Inside the MOA of SYD-101, the potential first FDA-approved formulation of low-dose atropine

The recent FDA acceptance of the new drug application for atropine 0.01% (SYD-101, Sydnexis) marks a significant milestone in the field of myopia management, and Paul Karpecki, OD, FAAO, clinical investigator of the STAR study. SYD-101 is a low-dose atropine formulation designed to slow the progression of myopia in children. The drug has completed Phase 3 pivotal trials (although the results have not been published yet), and the FDA has set a PDUFA (Prescription Drug User Fee Act) date for October 23, when a final approval decision will be made. If approved, SYD-101 will be the first FDA-approved therapeutic specifically for myopia progression.

One of the key differentiators of SYD-101 from traditionally compounded atropine is its stability. Atropine, as a molecule, tends to be unstable and acidic, which can lead to variability in compounded formulations. Research has shown significant inconsistencies in the concentration of compounded atropine, with variations depending on the manufacturer and the specific batch. These inconsistencies can impact the efficacy and safety of the treatment. In contrast, SYD-101 has been developed with a stabilized formulation to ensure consistency and effectiveness, which is a critical factor in gaining FDA approval.

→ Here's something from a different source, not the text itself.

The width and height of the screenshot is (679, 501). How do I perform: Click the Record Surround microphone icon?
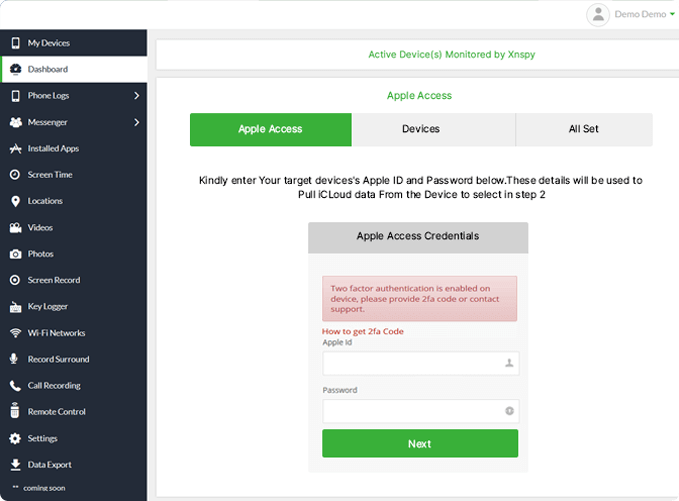click(15, 359)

The availability of an FDA-approved prescription atropine solution provides multiple advantages over compounded atropine. First, it allows for a standardized, reliable treatment option that parents can obtain through traditional pharmacy channels. Second, it opens the possibility of insurance coverage, which could make the treatment more accessible to a larger population. Given that myopia affects approximately 28 million children in the United States and carries long-term risks such as glaucoma and macular myopathy, the potential approval of SYD-101 represents a major advancement in myopia control.

In addition to its stability, the 0.01% formulation of SYD-101 is particularly noteworthy because it has been shown to be effective in slowing myopia progression while minimizing side effects. Higher concentrations of atropine, such as 0.05% or 0.5%, are associated with increased risks of visual disturbances, including glare and difficulty with near vision. The lower concentration in SYD-101 balances efficacy with a reduced likelihood of these adverse effects, making it a more tolerable option for pediatric patients.

The potential FDA approval of SYD-101 is an exciting development for eye care providers who are seeking reliable and standardized solutions for myopia management. By offering a prescription-based, stable, and effective treatment, this new therapeutic option has the potential to improve long-term visual outcomes for millions of children while addressing the significant challenges associated with compounded atropine. As the PDUFA date approaches, the optometry community will be watching closely, hopeful for the approval of this treatment.